Two weeks ago saw the death of British novelist Margaret Forster[1938-2016] She was a prolific writer, and I have read lots of her stuff- my favourite being 'The Bride of Lowther Fell'. Gifted, and witty, and particularly concerned for family life, and what she called 'ordinary women' she enjoyed a long and happy marriage. She and Hunter Davies got together when she was just 17! There's a great obituary here. Growing up on a council estate in Carlisle, she won a scholarship to the Girls County High School, and then on to a place at Somerville College Oxford [Yes Kezzie - that one!] Melvyn Bragg, a year or so younger, said she was a legend in her teens- people spoke of this brilliant pupil at the Girls School. Maybe her best known book is Georgy Girl [1965], made into a film with Lynn Redgrave in the title, a year later.
I think I need to read some more Forster - I don't feel I have the brainpower to cope with Eco at the minute [and don't have my own tablet to refer to] and just don't want to read Watchman.
Have you read anything by any of these three?
Which books would you recommend?


  1. I read To Kill A Mockingbird at school but don't remember much about it so when I saw it in the supermarket last year I got it to read again. Not started it yet. I'm intrigued by the second one and if I see it in a charity shop will get it and see.

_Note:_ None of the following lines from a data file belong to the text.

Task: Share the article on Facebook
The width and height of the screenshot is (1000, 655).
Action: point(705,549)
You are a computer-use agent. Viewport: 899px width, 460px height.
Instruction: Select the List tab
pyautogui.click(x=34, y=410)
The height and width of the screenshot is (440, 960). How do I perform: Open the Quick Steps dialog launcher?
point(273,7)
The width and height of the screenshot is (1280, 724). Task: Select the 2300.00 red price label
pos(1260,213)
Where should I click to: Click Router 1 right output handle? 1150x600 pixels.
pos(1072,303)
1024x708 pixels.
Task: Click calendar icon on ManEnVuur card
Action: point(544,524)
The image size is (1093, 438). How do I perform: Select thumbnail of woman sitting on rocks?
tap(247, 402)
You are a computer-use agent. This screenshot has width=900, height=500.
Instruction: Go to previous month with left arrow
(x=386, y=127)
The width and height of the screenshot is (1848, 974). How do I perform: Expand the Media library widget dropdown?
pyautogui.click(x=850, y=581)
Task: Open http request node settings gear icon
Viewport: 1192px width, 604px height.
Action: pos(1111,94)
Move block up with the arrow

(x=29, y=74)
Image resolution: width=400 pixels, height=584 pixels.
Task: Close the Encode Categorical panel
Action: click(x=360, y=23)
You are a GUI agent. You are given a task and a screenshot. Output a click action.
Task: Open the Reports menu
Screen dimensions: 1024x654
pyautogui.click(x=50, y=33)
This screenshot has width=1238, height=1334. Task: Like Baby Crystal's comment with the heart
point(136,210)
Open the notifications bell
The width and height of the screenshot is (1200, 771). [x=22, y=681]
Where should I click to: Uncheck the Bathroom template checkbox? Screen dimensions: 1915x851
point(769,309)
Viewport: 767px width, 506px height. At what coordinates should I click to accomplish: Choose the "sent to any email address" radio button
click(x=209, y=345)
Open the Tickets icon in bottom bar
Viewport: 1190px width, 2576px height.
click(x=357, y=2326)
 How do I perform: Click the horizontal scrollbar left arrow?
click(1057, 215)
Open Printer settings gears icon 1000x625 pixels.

  2. I read 'Name of the rose' and was thoroughly creeped out by it (Uhrgh scary priest!) But it was v well written. I've got another Eco to read on my shelf. I think it is called 'Baudelaire'?x

  3. I read To Kill A Mockingbird years ago and recently bought a new copy for my library but I do need to re-read it. My daughter is a history/English teacher and has always thought TKAM was a huge piece of literature but she wasn't thrilled with Go Set a Watchman so I haven't thought about reading it -- my TBR stack is big enough! I would like to read Georgy Girl -- I remember the movie quite well and would love to read the book.

  4. I liked Go Set a Watchman. I think you'd like it, too.
    It isn't as amazing as TKAM, but still a good read.

  5. I've popped over from PomPom's blog from time to time, lately to read the Pause in Lent.
    I am shocked to hear that Margaret Forster died. I have only recently discovered her. I found "Isa and May" at the thrift store and loved it. Now I'll be looking for any other of her books that I can find. Our library has just two ( which I've requested).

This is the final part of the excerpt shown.